Dear painters, art aficionados, and art explorers everywhere. I would never have guessed this journal would keep my interest for so long! Join me as I learn about the processes of painting, drawing and at times, the history of art.
My website is: terirobusstudio.com

1.18.2016

18/30 Paintings in January


Robert Henri continues from "A set palette ...


" ... may look quite impossible for its want of white in comparison with the subject before you. 
It certainly is, any paint is, if you expect to reproduce the thing in nature. 
But your work is not, and cannot be, a reproduction. 
Nature has its laws. Your pigments and your flat canvas have other laws. 
You must work within the laws of your material."

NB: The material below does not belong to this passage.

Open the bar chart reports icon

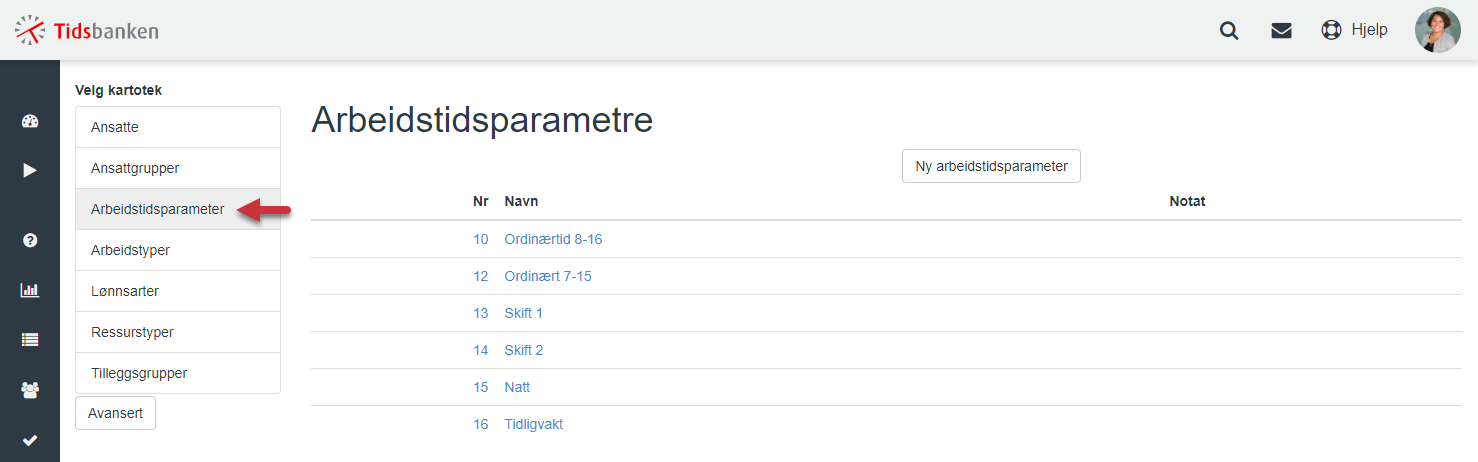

12:30 pm Juneau    6 x 8 inches      oil on Arches Huile paper


I couldn't help but find a poem for this painting today. 

Fog
A vagueness comes over everything,
as though proving color and contour
alike dispensable: the lighthouse
extinct, the islands' spruce-tips
drunk up like milk in the
universal emulsion; houses
reverting into the lost
and forgotten; granite
subsumed, a rumor
in a mumble of ocean.
Tactile
definition, however, has not been
totally banished: hanging
tassel by tassel, panicled
foxtail and needlegrass,
dropseed, furred hawkweed,
and last season's rose-hips
are vested in silenced
chimes of the finest,
clearest sea-crystal.
Opacity
opens up rooms, a showcase
for the hueless moonflower
corolla, as Georgia
O'Keefe might have seen it,
of foghorns; the nodding
campanula of bell buoys; 
the ticking, linear
filigree of bird voices. 





4 comments:

Chris Lally said...

Beautiful poem for a beautiful painting! Love the land of fog!!

Carole Baker said...

I'm really enjoying seeing what you are doing. Really fine work, Teri.

Teri said...

Chris, this time of year can be fog one day, then major wind the next!

Teri said...

Thanks so much Carole for taking the time to leave a comment! Hope all is well.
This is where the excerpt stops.